:: TASK REQUIREMENTS ::
Return every entry in full, with no alterations.

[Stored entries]
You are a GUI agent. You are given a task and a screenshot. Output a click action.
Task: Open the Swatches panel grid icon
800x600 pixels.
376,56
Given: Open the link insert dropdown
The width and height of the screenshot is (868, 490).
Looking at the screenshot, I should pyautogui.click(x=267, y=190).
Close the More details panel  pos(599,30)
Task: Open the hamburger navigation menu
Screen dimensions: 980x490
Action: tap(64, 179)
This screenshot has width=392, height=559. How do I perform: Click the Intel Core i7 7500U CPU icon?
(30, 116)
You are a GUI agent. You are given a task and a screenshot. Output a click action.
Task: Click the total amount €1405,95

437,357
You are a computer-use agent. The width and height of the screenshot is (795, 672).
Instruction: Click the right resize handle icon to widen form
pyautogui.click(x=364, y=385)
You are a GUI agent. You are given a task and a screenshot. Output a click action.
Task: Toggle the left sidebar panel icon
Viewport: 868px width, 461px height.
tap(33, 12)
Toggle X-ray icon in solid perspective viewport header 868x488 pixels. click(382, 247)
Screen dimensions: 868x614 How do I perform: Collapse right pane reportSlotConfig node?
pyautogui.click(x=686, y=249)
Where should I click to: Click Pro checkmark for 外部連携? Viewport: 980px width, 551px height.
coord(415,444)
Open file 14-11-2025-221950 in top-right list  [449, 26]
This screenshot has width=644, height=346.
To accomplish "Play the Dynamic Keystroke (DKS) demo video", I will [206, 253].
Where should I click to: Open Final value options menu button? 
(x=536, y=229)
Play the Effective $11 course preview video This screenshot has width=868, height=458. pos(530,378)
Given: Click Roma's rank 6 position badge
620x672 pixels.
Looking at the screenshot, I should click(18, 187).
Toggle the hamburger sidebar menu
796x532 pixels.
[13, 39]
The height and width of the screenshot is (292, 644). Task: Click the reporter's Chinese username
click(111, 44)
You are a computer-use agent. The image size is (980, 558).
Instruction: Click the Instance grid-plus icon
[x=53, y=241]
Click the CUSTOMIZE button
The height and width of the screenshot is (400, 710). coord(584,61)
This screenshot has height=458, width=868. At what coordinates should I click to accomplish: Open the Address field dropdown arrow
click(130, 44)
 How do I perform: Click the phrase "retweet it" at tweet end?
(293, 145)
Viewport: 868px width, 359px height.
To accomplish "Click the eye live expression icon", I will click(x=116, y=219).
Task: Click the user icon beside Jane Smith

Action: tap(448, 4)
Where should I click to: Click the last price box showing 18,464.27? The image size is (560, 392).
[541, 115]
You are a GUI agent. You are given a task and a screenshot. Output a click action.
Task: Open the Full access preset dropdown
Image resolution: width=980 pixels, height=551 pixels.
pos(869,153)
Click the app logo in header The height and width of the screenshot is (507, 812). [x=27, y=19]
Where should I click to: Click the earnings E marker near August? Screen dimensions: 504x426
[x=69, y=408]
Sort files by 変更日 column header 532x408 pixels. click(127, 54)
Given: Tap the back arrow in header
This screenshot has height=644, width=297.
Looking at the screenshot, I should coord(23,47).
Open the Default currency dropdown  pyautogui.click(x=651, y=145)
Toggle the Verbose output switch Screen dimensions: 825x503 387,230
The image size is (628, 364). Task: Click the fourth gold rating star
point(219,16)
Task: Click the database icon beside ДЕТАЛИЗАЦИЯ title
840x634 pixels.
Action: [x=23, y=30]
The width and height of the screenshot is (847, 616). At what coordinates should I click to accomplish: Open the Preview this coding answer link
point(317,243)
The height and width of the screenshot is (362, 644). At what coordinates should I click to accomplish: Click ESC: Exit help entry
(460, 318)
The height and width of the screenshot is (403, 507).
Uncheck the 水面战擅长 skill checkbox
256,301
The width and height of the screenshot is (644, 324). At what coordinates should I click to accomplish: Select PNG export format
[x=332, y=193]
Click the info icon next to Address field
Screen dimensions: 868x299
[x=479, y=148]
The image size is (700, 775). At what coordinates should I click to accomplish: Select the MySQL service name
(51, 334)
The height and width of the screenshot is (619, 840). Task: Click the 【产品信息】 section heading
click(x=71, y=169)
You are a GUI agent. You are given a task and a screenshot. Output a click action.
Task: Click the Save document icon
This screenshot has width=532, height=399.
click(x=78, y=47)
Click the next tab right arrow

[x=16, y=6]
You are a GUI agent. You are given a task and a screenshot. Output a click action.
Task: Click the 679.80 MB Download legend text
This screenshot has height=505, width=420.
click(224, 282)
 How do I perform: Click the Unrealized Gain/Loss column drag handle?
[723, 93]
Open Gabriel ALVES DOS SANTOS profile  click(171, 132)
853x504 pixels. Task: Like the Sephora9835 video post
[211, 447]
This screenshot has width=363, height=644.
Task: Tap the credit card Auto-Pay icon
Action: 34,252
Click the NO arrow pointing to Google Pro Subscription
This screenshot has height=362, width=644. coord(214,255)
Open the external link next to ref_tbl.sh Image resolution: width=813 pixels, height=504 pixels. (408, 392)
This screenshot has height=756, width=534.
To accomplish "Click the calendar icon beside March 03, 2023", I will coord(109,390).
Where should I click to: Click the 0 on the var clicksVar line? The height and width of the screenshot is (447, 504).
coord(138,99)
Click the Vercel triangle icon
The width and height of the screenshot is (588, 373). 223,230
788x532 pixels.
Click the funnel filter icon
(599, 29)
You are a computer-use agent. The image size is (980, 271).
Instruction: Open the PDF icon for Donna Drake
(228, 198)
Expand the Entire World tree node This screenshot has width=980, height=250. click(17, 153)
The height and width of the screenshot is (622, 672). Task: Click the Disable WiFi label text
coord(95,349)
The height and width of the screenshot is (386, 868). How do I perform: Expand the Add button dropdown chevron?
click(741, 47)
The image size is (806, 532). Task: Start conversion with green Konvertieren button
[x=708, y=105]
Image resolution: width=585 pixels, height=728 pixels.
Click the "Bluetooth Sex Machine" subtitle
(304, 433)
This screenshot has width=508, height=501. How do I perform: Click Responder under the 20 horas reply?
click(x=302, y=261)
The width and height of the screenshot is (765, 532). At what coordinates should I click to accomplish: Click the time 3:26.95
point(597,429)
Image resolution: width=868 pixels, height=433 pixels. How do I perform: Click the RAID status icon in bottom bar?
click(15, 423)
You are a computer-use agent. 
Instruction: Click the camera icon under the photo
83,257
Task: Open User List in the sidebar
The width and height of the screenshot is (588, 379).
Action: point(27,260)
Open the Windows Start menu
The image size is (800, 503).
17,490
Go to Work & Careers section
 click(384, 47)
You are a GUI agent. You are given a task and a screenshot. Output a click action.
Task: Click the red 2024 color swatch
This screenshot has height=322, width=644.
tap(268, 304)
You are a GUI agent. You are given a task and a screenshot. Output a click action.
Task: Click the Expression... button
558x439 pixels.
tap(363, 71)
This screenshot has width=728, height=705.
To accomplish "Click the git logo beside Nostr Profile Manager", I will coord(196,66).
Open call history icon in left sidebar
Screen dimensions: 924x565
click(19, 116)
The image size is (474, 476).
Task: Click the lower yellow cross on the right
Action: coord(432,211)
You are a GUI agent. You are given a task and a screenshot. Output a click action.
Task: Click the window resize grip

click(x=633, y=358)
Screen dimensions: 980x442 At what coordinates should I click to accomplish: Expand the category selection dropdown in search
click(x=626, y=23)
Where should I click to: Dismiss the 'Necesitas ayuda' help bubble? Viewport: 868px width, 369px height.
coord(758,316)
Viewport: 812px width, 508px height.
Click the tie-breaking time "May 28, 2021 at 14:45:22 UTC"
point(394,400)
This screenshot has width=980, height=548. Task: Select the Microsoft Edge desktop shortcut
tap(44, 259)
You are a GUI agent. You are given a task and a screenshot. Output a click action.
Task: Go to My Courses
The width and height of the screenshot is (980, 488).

:: ANSWER ::
You are a GUI agent. You are given a task and a screenshot. Output a click action.
Task: Open the Swatches panel grid icon
800x600 pixels.
376,56
Given: Open the link insert dropdown
The width and height of the screenshot is (868, 490).
Looking at the screenshot, I should pyautogui.click(x=267, y=190).
Close the More details panel  pos(599,30)
Task: Open the hamburger navigation menu
Screen dimensions: 980x490
Action: tap(64, 179)
This screenshot has width=392, height=559. How do I perform: Click the Intel Core i7 7500U CPU icon?
(30, 116)
You are a GUI agent. You are given a task and a screenshot. Output a click action.
Task: Click the total amount €1405,95

437,357
You are a computer-use agent. The width and height of the screenshot is (795, 672).
Instruction: Click the right resize handle icon to widen form
pyautogui.click(x=364, y=385)
You are a GUI agent. You are given a task and a screenshot. Output a click action.
Task: Toggle the left sidebar panel icon
Viewport: 868px width, 461px height.
tap(33, 12)
Toggle X-ray icon in solid perspective viewport header 868x488 pixels. click(382, 247)
Screen dimensions: 868x614 How do I perform: Collapse right pane reportSlotConfig node?
pyautogui.click(x=686, y=249)
Where should I click to: Click Pro checkmark for 外部連携? Viewport: 980px width, 551px height.
coord(415,444)
Open file 14-11-2025-221950 in top-right list  [449, 26]
This screenshot has width=644, height=346.
To accomplish "Play the Dynamic Keystroke (DKS) demo video", I will [206, 253].
Where should I click to: Open Final value options menu button? 
(x=536, y=229)
Play the Effective $11 course preview video This screenshot has width=868, height=458. pos(530,378)
Given: Click Roma's rank 6 position badge
620x672 pixels.
Looking at the screenshot, I should click(18, 187).
Toggle the hamburger sidebar menu
796x532 pixels.
[13, 39]
The height and width of the screenshot is (292, 644). Task: Click the reporter's Chinese username
click(111, 44)
You are a computer-use agent. The image size is (980, 558).
Instruction: Click the Instance grid-plus icon
[x=53, y=241]
Click the CUSTOMIZE button
The height and width of the screenshot is (400, 710). coord(584,61)
This screenshot has height=458, width=868. At what coordinates should I click to accomplish: Open the Address field dropdown arrow
click(130, 44)
 How do I perform: Click the phrase "retweet it" at tweet end?
(293, 145)
Viewport: 868px width, 359px height.
To accomplish "Click the eye live expression icon", I will click(x=116, y=219).
Task: Click the user icon beside Jane Smith

Action: tap(448, 4)
Where should I click to: Click the last price box showing 18,464.27? The image size is (560, 392).
[541, 115]
You are a GUI agent. You are given a task and a screenshot. Output a click action.
Task: Open the Full access preset dropdown
Image resolution: width=980 pixels, height=551 pixels.
pos(869,153)
Click the app logo in header The height and width of the screenshot is (507, 812). [x=27, y=19]
Where should I click to: Click the earnings E marker near August? Screen dimensions: 504x426
[x=69, y=408]
Sort files by 変更日 column header 532x408 pixels. click(127, 54)
Given: Tap the back arrow in header
This screenshot has height=644, width=297.
Looking at the screenshot, I should coord(23,47).
Open the Default currency dropdown  pyautogui.click(x=651, y=145)
Toggle the Verbose output switch Screen dimensions: 825x503 387,230
The image size is (628, 364). Task: Click the fourth gold rating star
point(219,16)
Task: Click the database icon beside ДЕТАЛИЗАЦИЯ title
840x634 pixels.
Action: [x=23, y=30]
The width and height of the screenshot is (847, 616). At what coordinates should I click to accomplish: Open the Preview this coding answer link
point(317,243)
The height and width of the screenshot is (362, 644). At what coordinates should I click to accomplish: Click ESC: Exit help entry
(460, 318)
The height and width of the screenshot is (403, 507).
Uncheck the 水面战擅长 skill checkbox
256,301
The width and height of the screenshot is (644, 324). At what coordinates should I click to accomplish: Select PNG export format
[x=332, y=193]
Click the info icon next to Address field
Screen dimensions: 868x299
[x=479, y=148]
The image size is (700, 775). At what coordinates should I click to accomplish: Select the MySQL service name
(51, 334)
The height and width of the screenshot is (619, 840). Task: Click the 【产品信息】 section heading
click(x=71, y=169)
You are a GUI agent. You are given a task and a screenshot. Output a click action.
Task: Click the Save document icon
This screenshot has width=532, height=399.
click(x=78, y=47)
Click the next tab right arrow

[x=16, y=6]
You are a GUI agent. You are given a task and a screenshot. Output a click action.
Task: Click the 679.80 MB Download legend text
This screenshot has height=505, width=420.
click(224, 282)
 How do I perform: Click the Unrealized Gain/Loss column drag handle?
[723, 93]
Open Gabriel ALVES DOS SANTOS profile  click(171, 132)
853x504 pixels. Task: Like the Sephora9835 video post
[211, 447]
This screenshot has width=363, height=644.
Task: Tap the credit card Auto-Pay icon
Action: 34,252
Click the NO arrow pointing to Google Pro Subscription
This screenshot has height=362, width=644. coord(214,255)
Open the external link next to ref_tbl.sh Image resolution: width=813 pixels, height=504 pixels. (408, 392)
This screenshot has height=756, width=534.
To accomplish "Click the calendar icon beside March 03, 2023", I will coord(109,390).
Where should I click to: Click the 0 on the var clicksVar line? The height and width of the screenshot is (447, 504).
coord(138,99)
Click the Vercel triangle icon
The width and height of the screenshot is (588, 373). 223,230
788x532 pixels.
Click the funnel filter icon
(599, 29)
You are a computer-use agent. The image size is (980, 271).
Instruction: Open the PDF icon for Donna Drake
(228, 198)
Expand the Entire World tree node This screenshot has width=980, height=250. click(17, 153)
The height and width of the screenshot is (622, 672). Task: Click the Disable WiFi label text
coord(95,349)
The height and width of the screenshot is (386, 868). How do I perform: Expand the Add button dropdown chevron?
click(741, 47)
The image size is (806, 532). Task: Start conversion with green Konvertieren button
[x=708, y=105]
Image resolution: width=585 pixels, height=728 pixels.
Click the "Bluetooth Sex Machine" subtitle
(304, 433)
This screenshot has width=508, height=501. How do I perform: Click Responder under the 20 horas reply?
click(x=302, y=261)
The width and height of the screenshot is (765, 532). At what coordinates should I click to accomplish: Click the time 3:26.95
point(597,429)
Image resolution: width=868 pixels, height=433 pixels. How do I perform: Click the RAID status icon in bottom bar?
click(15, 423)
You are a computer-use agent. 
Instruction: Click the camera icon under the photo
83,257
Task: Open User List in the sidebar
The width and height of the screenshot is (588, 379).
Action: point(27,260)
Open the Windows Start menu
The image size is (800, 503).
17,490
Go to Work & Careers section
 click(384, 47)
You are a GUI agent. You are given a task and a screenshot. Output a click action.
Task: Click the red 2024 color swatch
This screenshot has height=322, width=644.
tap(268, 304)
You are a GUI agent. You are given a task and a screenshot. Output a click action.
Task: Click the Expression... button
558x439 pixels.
tap(363, 71)
This screenshot has width=728, height=705.
To accomplish "Click the git logo beside Nostr Profile Manager", I will coord(196,66).
Open call history icon in left sidebar
Screen dimensions: 924x565
click(19, 116)
The image size is (474, 476).
Task: Click the lower yellow cross on the right
Action: coord(432,211)
You are a GUI agent. You are given a task and a screenshot. Output a click action.
Task: Click the window resize grip

click(x=633, y=358)
Screen dimensions: 980x442 At what coordinates should I click to accomplish: Expand the category selection dropdown in search
click(x=626, y=23)
Where should I click to: Dismiss the 'Necesitas ayuda' help bubble? Viewport: 868px width, 369px height.
coord(758,316)
Viewport: 812px width, 508px height.
Click the tie-breaking time "May 28, 2021 at 14:45:22 UTC"
point(394,400)
This screenshot has width=980, height=548. Task: Select the Microsoft Edge desktop shortcut
tap(44, 259)
You are a GUI agent. You are given a task and a screenshot. Output a click action.
Task: Go to My Courses
The width and height of the screenshot is (980, 488).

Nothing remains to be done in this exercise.